三朝北盟會編炎興下帙 高宗 紹興 三十一年 1161年

十一月二十八日 国史院編修官員興宗「采石戦勝録」(虞允文の証言)

  • 虞允文(文中「虞侯」)は、金主完顔亮の南侵計画をかねて予見しており、淮西方面から本隊が出て海道からも奇兵が出ると朝廷に上奏していた。金主は当初汝州に駐屯して長江上流への侵攻を装ったが、実際は淮東・淮西方面から主力を進めた。
  • 劉錡は楚州で防いだが淮東の地は失われ、瓜洲でも大敗した(劉汜の敗戦)。王権は淮西方面で戦わず退却を重ね、和州から采石へ逃走した。
  • 虞允文は葉義問と共に江淮を督視する任を受け、王権罷免・李顯忠交代の命を伝えるため采石へ赴いた。現地では将士が主なき状態で士気を失っていたが、虞允文は自ら陣頭に立って督戦を約束し、将士を奮い立たせた。
  • 采石での戦いでは、統制盛新・張振・戴皋・時俊らが金軍の渡河船団を迎撃し、多数を撃破・溺死させた。虞允文は歩軍・水軍を配し、江中で敵船を焼き払わせた。

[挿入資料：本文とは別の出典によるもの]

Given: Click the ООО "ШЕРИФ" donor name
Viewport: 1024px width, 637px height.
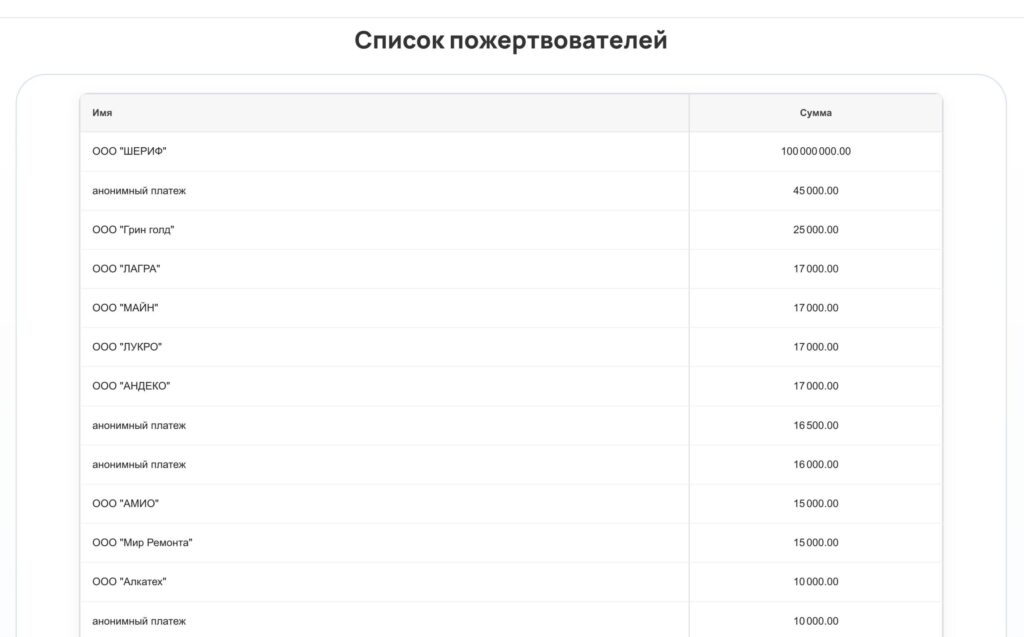Looking at the screenshot, I should [x=129, y=151].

  • 戦後、虞允文は鎮江の防備強化を進言し、劉錡・楊存中・成閔と協議して船の点検・訓練を実施した。金軍はこれを見て渡江を断念し、揚州へ引き返した。
  • のち完顔亮の陣中で内乱が起こり、諸将が亮を弑殺(十一月二十七日)、金軍は瓜洲方面へ撤退した。虞允文は建康・行在へ赴いて戦況を報告し、高宗より慰労を受けた。

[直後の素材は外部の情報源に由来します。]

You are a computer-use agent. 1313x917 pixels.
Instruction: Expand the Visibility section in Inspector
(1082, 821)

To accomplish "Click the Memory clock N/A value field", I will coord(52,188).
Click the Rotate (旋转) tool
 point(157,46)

十一月二十八日 張棣「正隆事迹記」――完顔亮の統治と滅亡

  • 完顔亮(正隆帝)は即位後、燕京(中都)遷都を進め、宮室・宗廟を大規模に造営し、汴京(南京)の大内も改修するなど土木を重ねて民力を疲弊させた。
  • 晋書の苻堅伝を読んで感嘆し、漢高祖に自らをなぞらえるなど覇業への野心を強めた。夢占いに天命を得たと称し、南征の意志を固めた。

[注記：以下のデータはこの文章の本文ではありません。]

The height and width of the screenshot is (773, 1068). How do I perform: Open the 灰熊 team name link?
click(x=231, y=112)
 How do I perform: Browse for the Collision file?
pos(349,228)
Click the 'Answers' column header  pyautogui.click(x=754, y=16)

  • 翰林官の諫言(乙薬祁使ら)を退けて処刑するなど諫めを容れず、皇太后の諫止に対しても激しく応じた。
  • 正隆六年(紹興三十一年)、大軍を発して南侵したが、途上で王友・耿京・陳俊ら各地の反乱に直面した。淮甸に至り渡江を試みるも果たせず、内部の不満(渡江失敗・厭戦気分)が高まった。
  • 十一月、威勝軍万戸耶律らが、亮による粛清を恐れて謀反を決意し、夜に亮を弑殺した。都督李通も乱軍に殺され、金軍は四散して帰還した。